3.1.2 ORGANIZATION, GOOD STANDING AND FOREIGN
QUALIFICATION. SBCL is a corporation duly incorporated, validly existing and in
good standing under the laws of Delaware, and has the corporate power and
authority to carry on its business in such places as it has been and is now
being conducted, and to own and lease the properties and assets which it now
owns or leases, in each case in connection with its provision of Lab EDI
Services.
3.1.3 PROJECTIONS.
(a) The aggregate costs reflected by the line
items [*] attached hereto as DISCLOSURE SCHEDULE 3.1.3 (the "PROJECTIONS")

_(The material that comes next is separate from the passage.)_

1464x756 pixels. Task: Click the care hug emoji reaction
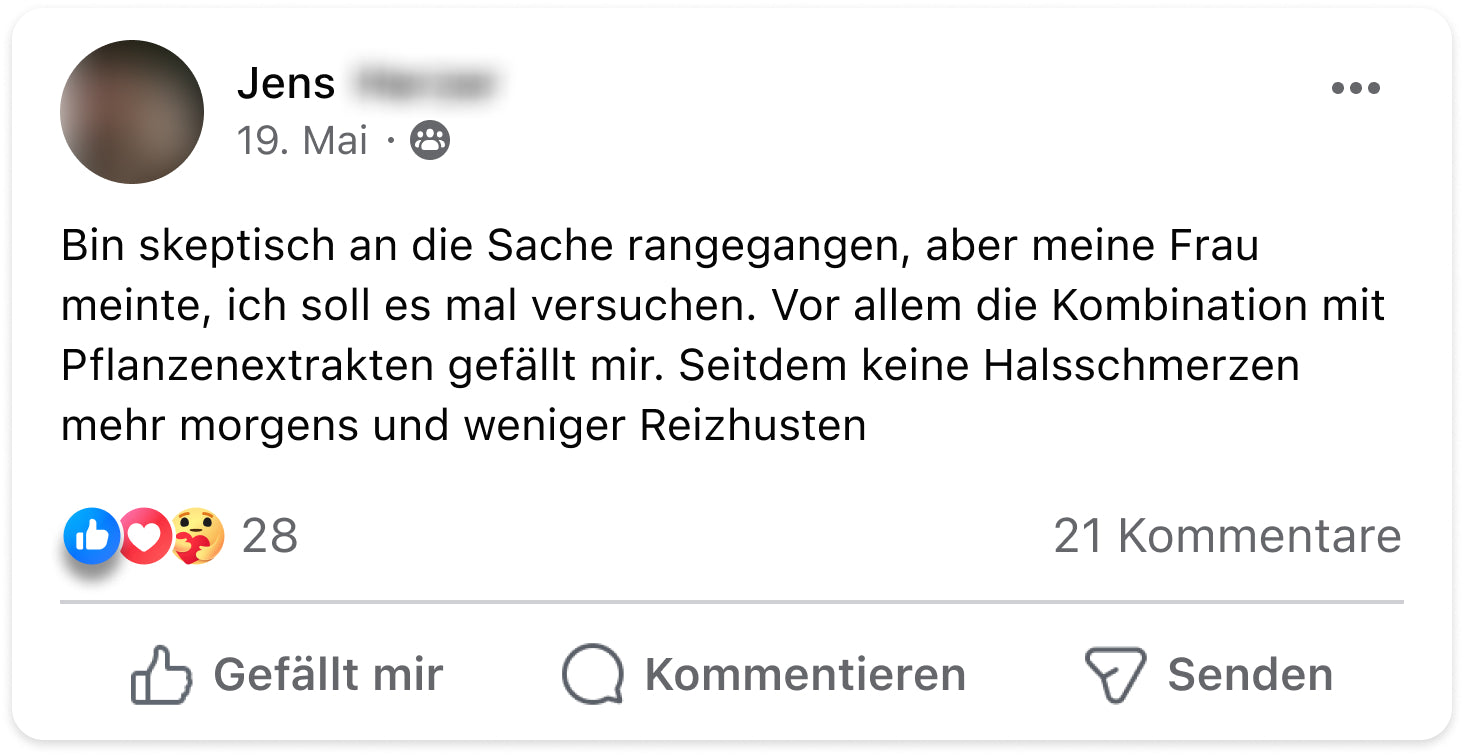click(x=197, y=537)

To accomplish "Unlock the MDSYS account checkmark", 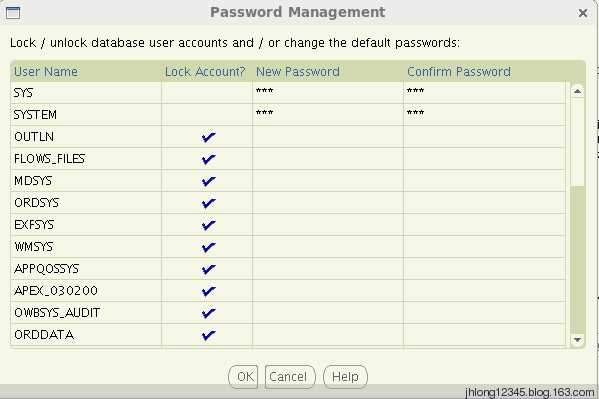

are accurate in all material respects and do not omit to state any material
fact required to be stated therein to make such Projections not misleading;
PROVIDED that such Projections are indicative only of general expenses
(excluding one-time or transactional expenses, which include any expenses
incurred with respect to this transaction) for [*] projected to be incurred
in connection with SBCL's provision of Lab EDI Services to [*] SCAN Sites and
assume that ActaMed will provide services to only such number of SCAN Sites
and only in the same manner that SBCL did prior to transfer.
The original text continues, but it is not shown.